An unprecedented record of erosion rates dating back millions of years shows a significant time-lag between tectonic uplift and maximum erosion rates in the Argentine Precordillera mountains. According to a new study by an international team of scientists, tectonic shortening and exhumation of rocks peaked between twelve and nine million years ago whereas the maximum erosional response is detected roughly seven million years ago, i.e. two million years later. Incorporating these new findings into dynamic orogenic models is of high importance for predicting feedbacks between erosion and uplift, says GFZ scientist Hella Wittmann, co-author of the study in the upcoming issue of Earth and Planetary Science Letters. She adds: "Being able to quantify the erosional response to mountain building over long time scales opens new avenues in deciphering the feedbacks between tectonics and climate that interact to shape the landscape of our planet."
Probing sandstone-outcrops in the foreland of the Argentine Precordillera, a team of scientists from Syracuse and Indiana universities, USA, and GFZ Potsdam, Germany, reconstructed the erosional history of the South-Central Andes at 30°S for the last eight million years. The scientists used a special form of Beryllium (10Be) and Aluminium (26Al) isotopes which are produced through cosmic radiation at a rate of only a few atoms per gram of material per year. Such cosmogenic nuclides form in the upper few meters of Earth's surface. They accumulate over time once rocks are exposed to the surface. Measuring the amount of 10Be and 26Al in sediment or soil indicates the speed of erosion of the surface material -- e.g. high amounts of 10Be are found in slowly eroding settings like old cratons, and few atoms are found in rapidly eroding settings like steep mountains.
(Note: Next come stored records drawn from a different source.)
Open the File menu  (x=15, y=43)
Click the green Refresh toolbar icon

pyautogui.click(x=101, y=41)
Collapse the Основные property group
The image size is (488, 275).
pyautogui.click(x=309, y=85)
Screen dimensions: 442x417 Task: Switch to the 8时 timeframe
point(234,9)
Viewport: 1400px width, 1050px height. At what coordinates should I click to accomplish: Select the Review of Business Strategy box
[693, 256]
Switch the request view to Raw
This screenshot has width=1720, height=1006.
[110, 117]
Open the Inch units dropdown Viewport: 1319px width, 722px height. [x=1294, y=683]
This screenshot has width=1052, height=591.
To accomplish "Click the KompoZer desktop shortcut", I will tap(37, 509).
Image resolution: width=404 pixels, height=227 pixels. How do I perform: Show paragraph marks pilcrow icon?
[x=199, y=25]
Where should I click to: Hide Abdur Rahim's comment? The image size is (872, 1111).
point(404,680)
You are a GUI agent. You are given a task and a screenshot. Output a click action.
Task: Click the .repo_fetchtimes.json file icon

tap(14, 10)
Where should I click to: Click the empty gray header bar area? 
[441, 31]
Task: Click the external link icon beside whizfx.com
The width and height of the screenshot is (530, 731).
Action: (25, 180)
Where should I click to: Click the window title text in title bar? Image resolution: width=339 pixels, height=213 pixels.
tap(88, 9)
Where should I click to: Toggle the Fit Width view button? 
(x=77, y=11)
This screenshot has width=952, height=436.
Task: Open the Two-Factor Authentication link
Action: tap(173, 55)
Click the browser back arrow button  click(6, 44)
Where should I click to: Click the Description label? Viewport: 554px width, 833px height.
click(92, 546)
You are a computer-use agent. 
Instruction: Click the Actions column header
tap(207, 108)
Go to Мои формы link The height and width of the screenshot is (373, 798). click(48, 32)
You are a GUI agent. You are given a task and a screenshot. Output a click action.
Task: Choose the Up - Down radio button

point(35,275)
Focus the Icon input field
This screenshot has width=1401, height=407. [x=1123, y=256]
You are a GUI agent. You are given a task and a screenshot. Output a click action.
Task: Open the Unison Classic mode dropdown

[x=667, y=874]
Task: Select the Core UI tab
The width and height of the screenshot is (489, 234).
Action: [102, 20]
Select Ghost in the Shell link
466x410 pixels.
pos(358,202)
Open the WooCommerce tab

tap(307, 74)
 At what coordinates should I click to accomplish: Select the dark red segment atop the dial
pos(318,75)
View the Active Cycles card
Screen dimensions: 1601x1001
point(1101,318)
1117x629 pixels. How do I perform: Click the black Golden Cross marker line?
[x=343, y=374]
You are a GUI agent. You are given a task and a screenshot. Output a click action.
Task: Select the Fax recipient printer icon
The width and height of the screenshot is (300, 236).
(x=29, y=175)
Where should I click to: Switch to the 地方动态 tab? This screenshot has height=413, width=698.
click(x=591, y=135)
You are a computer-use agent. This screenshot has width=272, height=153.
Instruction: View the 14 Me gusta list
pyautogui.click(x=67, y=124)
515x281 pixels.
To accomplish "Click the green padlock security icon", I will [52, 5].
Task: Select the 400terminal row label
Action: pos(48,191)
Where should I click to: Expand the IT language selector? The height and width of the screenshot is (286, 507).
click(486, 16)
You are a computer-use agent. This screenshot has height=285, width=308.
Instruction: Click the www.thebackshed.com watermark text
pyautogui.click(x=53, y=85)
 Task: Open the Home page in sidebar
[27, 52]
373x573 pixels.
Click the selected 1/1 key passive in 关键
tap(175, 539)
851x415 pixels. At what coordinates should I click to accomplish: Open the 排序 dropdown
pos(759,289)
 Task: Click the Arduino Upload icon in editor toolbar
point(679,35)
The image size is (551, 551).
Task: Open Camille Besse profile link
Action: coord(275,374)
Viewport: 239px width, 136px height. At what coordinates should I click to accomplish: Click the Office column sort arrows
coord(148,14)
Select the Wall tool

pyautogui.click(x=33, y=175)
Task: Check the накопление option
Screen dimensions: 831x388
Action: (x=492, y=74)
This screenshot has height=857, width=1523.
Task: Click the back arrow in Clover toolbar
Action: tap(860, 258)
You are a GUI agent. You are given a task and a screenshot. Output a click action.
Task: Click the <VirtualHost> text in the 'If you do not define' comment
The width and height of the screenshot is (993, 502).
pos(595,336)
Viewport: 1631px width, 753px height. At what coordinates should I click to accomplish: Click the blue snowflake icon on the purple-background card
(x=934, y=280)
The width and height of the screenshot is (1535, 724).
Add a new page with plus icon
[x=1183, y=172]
Basically two ideas exist on how mountain building, through tectonic shortening, is connected with erosion: Models of orogenic-wedge dynamics predict an instantaneous response of erosion to pulses of rock uplift from isostatic compensation of mass fluxes, while stream-power based models predict a delayed response, because channel gradients are primarily controlled by the propagation of sharp changes in channel slopes (knickpoints) through the fluvial drainage network. Thus, the two-million year delay in the erosional response to tectonic shortening reflects the time necessary for an erosion wave to propagate through the fluvial network under the semi-arid conditions of the Precordillera where erosional efficiency is limited through low rates of precipitation.